(EXERCISE GOAL) Keep images out and repeat all data exactly.
[[ PROVIDED DATA open ]]
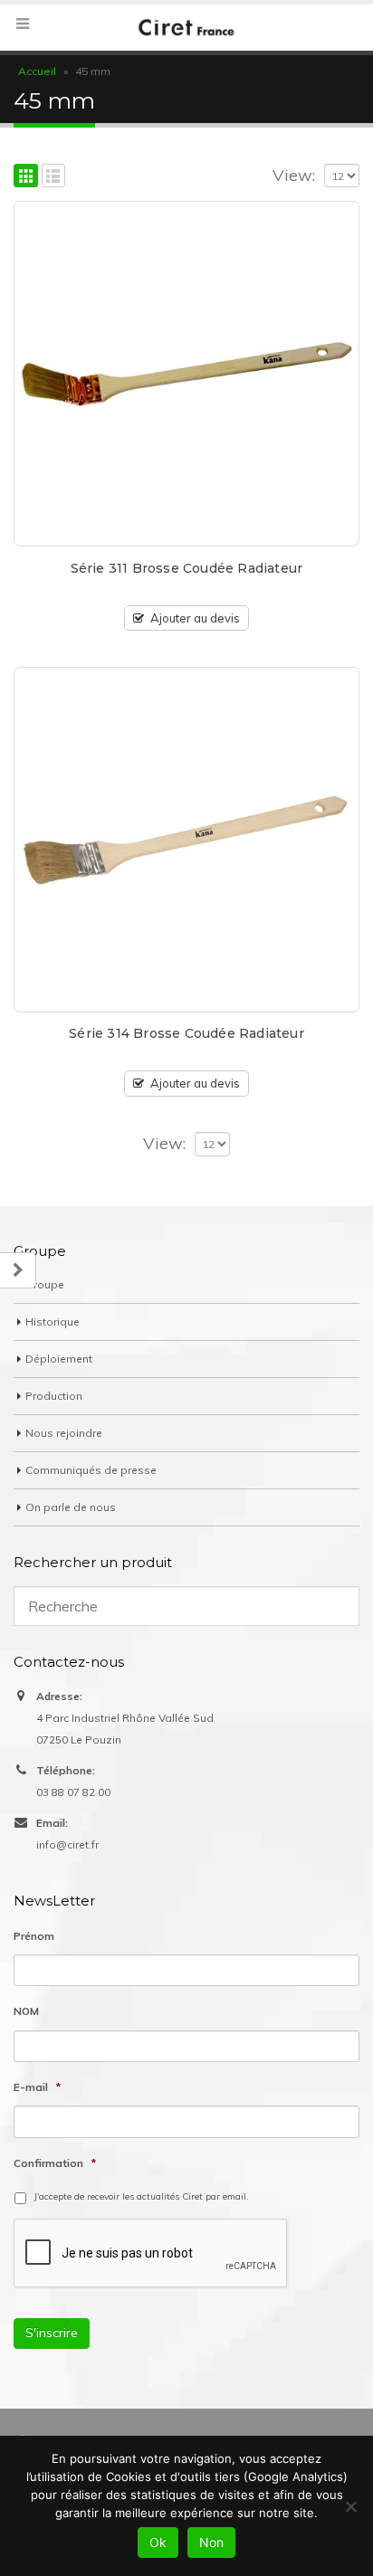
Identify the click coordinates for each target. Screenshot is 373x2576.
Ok (158, 2542)
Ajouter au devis (195, 618)
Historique (52, 1321)
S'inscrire (51, 2332)
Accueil (37, 71)
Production (53, 1395)
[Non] (350, 2506)
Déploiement (58, 1358)
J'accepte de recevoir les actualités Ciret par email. (141, 2196)
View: (294, 175)
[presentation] (151, 2254)
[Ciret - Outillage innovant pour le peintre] (186, 26)
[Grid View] (26, 176)
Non (211, 2542)
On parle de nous (70, 1507)
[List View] (54, 176)
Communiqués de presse (91, 1470)
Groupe (44, 1284)
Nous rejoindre (63, 1433)
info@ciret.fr (67, 1844)
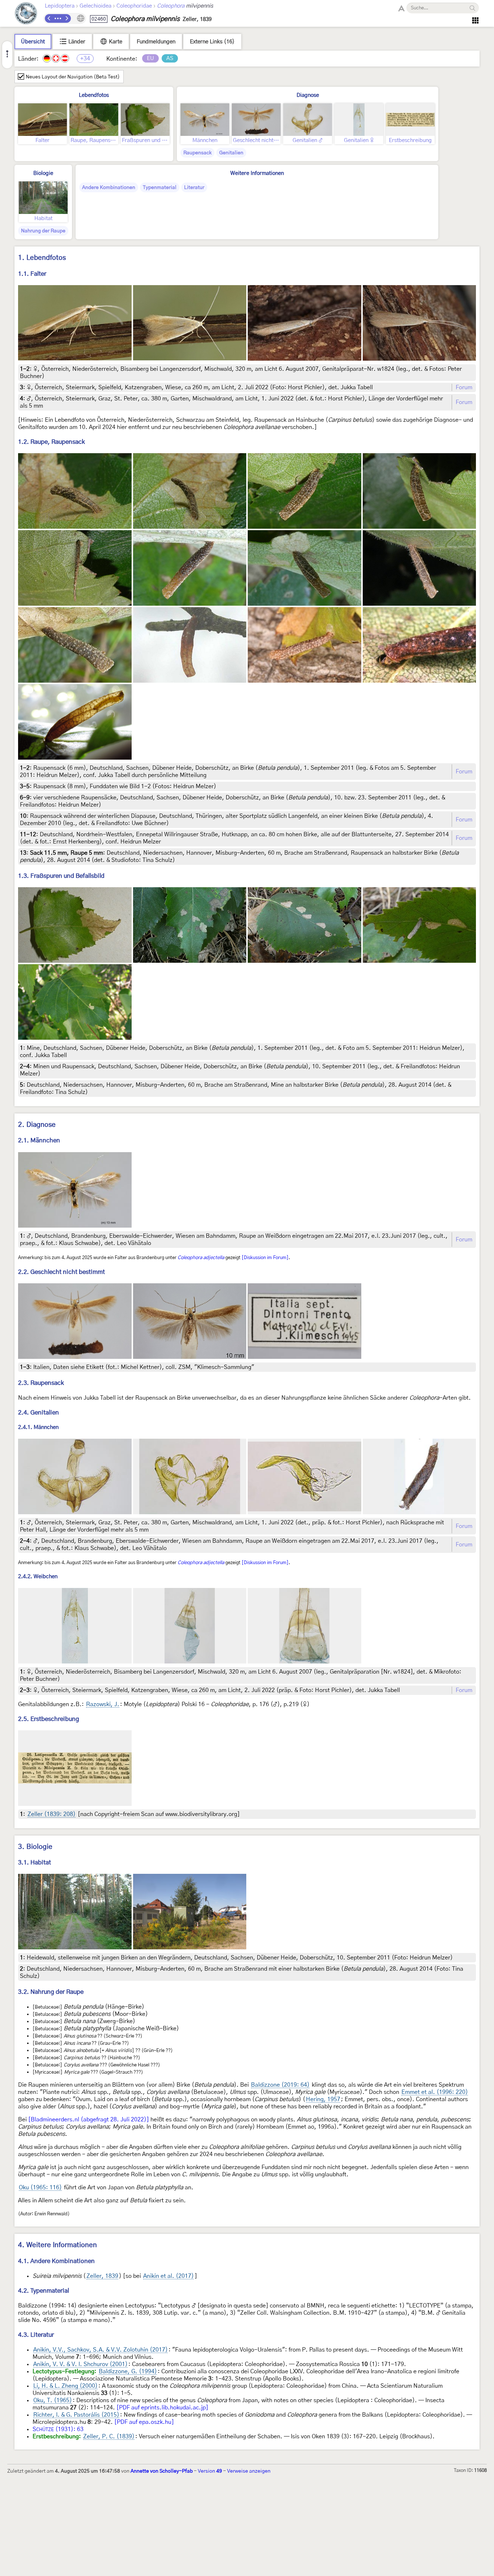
[[ PROVIDED DATA closed ]]
(RESULT FOR THIS TASK)
Identify the click coordinates for each target. Screenshot is 373x2576.
Ok (158, 2542)
Ajouter au devis (195, 618)
Historique (52, 1321)
S'inscrire (51, 2332)
Accueil (37, 71)
Production (53, 1395)
[Non] (350, 2506)
Déploiement (58, 1358)
J'accepte de recevoir les actualités Ciret par email. (141, 2196)
View: (294, 175)
[presentation] (151, 2254)
[Ciret - Outillage innovant pour le peintre] (186, 26)
[Grid View] (26, 176)
Non (211, 2542)
On parle de nous (70, 1507)
[List View] (54, 176)
Communiqués de presse (91, 1470)
Groupe (44, 1284)
Nous rejoindre (63, 1433)
info@ciret.fr (67, 1844)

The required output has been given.